(DESCRIPTION OF THE TASK)
Read the listing below and copy out each line where the word "Remove" occurs.

(INPUT DATA)
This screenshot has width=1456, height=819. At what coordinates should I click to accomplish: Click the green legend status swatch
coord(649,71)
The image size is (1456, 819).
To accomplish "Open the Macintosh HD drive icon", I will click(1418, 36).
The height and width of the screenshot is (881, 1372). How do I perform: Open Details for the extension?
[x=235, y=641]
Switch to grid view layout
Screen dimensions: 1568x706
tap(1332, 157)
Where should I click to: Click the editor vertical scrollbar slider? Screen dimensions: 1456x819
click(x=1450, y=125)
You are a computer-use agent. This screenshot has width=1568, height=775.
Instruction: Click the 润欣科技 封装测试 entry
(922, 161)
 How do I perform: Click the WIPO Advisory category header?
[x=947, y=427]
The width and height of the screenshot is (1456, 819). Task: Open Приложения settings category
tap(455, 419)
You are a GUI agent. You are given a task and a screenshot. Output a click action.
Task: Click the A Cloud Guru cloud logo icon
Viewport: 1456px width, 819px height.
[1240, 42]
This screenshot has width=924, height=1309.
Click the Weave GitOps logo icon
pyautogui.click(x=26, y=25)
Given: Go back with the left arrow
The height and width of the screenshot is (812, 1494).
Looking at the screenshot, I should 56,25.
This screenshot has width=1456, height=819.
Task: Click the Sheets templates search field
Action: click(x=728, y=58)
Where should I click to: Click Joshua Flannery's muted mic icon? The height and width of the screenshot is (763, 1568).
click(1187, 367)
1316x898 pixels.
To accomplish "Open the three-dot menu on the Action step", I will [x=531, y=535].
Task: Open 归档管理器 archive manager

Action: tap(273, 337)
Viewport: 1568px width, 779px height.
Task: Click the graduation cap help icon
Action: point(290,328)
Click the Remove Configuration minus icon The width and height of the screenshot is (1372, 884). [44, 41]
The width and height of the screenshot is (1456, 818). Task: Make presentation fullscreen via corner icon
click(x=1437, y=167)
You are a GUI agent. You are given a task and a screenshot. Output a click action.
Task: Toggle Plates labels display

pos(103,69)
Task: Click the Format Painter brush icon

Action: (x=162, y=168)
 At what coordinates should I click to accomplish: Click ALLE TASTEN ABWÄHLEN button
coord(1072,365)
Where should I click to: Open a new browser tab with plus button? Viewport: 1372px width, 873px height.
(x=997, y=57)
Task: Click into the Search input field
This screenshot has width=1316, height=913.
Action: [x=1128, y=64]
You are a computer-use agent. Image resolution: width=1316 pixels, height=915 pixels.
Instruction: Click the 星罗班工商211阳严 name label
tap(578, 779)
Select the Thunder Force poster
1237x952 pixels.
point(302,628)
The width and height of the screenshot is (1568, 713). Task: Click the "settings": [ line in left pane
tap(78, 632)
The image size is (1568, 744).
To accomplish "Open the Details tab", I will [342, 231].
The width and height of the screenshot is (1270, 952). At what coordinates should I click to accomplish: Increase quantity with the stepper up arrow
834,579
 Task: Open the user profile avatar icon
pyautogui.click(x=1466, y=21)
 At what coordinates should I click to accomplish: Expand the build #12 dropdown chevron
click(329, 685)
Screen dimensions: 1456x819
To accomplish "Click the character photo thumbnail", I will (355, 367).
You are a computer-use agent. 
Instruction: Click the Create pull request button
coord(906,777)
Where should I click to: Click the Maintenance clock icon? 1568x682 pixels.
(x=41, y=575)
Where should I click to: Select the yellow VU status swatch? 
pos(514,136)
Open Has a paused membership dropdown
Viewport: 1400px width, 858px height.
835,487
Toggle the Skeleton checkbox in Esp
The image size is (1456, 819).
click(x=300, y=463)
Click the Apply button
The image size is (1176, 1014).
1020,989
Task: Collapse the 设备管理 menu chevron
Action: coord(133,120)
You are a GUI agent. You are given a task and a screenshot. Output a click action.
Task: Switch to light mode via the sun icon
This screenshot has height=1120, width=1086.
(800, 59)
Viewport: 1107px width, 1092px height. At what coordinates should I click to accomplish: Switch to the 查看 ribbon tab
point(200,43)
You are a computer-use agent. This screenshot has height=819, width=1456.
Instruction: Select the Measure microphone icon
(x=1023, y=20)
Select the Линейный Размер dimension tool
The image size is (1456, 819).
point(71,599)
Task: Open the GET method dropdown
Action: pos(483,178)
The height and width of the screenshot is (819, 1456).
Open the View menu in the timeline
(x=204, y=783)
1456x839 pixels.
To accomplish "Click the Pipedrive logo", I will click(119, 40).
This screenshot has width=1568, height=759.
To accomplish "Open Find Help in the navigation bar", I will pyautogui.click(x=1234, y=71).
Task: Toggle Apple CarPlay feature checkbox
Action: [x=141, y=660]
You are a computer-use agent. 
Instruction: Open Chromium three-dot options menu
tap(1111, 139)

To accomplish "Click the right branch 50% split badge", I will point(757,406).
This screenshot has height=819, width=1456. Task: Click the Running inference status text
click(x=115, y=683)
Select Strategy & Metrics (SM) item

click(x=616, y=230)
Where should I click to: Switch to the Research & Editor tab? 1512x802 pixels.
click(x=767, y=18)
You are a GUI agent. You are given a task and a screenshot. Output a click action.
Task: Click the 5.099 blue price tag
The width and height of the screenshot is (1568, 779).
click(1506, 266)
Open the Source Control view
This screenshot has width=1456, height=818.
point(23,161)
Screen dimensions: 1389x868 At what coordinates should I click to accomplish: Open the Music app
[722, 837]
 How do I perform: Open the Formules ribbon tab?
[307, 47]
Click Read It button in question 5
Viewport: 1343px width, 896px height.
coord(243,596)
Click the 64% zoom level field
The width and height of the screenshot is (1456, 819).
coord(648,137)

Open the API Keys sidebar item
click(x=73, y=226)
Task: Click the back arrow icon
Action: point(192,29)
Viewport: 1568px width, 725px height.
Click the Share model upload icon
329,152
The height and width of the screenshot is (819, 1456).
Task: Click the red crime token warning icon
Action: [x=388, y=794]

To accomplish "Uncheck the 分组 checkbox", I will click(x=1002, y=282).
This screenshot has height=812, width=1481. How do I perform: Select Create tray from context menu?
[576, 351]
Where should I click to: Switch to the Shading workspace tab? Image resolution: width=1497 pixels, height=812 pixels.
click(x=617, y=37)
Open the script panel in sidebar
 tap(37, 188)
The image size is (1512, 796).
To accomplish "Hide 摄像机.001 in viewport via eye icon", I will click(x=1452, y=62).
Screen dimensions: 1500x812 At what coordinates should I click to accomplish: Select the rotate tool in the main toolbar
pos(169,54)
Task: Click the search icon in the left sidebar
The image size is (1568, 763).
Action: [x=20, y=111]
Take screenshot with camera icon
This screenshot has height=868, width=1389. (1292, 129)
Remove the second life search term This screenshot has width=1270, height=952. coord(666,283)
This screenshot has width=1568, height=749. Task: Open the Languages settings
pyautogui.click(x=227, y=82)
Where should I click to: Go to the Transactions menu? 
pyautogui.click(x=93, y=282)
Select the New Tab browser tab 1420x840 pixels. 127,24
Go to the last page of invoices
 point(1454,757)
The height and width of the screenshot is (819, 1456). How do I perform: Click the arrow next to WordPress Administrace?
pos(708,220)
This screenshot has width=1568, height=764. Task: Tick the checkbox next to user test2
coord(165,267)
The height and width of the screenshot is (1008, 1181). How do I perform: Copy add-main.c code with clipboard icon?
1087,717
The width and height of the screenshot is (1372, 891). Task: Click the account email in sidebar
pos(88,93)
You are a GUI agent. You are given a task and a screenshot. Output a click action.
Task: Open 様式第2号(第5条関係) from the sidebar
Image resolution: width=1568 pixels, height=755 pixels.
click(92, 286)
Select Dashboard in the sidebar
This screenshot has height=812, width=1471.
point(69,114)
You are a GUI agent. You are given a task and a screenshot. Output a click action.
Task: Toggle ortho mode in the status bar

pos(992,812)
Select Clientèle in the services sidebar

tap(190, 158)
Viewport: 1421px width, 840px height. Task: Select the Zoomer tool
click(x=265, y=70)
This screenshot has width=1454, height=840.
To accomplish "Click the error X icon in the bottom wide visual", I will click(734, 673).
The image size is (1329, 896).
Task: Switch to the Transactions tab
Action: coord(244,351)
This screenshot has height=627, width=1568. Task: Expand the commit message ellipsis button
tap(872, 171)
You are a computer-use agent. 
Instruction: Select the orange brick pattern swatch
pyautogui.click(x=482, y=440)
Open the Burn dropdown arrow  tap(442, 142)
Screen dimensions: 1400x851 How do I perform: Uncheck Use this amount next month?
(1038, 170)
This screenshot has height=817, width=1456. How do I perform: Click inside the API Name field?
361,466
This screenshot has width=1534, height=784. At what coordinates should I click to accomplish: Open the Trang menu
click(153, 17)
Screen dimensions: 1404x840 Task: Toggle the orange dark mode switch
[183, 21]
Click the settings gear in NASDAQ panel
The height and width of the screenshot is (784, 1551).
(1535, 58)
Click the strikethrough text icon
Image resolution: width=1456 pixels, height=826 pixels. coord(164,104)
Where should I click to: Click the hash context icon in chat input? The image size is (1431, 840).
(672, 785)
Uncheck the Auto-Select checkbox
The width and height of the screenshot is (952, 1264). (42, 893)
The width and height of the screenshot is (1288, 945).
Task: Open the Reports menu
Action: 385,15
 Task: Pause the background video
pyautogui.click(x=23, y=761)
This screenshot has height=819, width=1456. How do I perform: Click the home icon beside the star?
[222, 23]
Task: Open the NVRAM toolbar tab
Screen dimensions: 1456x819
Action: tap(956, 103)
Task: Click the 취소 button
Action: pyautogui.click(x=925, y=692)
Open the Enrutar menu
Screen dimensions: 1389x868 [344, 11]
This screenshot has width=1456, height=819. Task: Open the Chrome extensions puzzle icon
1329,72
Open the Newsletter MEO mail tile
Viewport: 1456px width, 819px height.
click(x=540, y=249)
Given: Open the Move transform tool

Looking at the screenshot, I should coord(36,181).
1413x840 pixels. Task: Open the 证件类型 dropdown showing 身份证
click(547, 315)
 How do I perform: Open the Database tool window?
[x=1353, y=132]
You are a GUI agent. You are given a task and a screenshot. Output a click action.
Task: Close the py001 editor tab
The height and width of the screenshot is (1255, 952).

(TASK RESULT)
Click the Remove Configuration minus icon The width and height of the screenshot is (1372, 884). [44, 41]
Remove the second life search term This screenshot has width=1270, height=952. coord(666,283)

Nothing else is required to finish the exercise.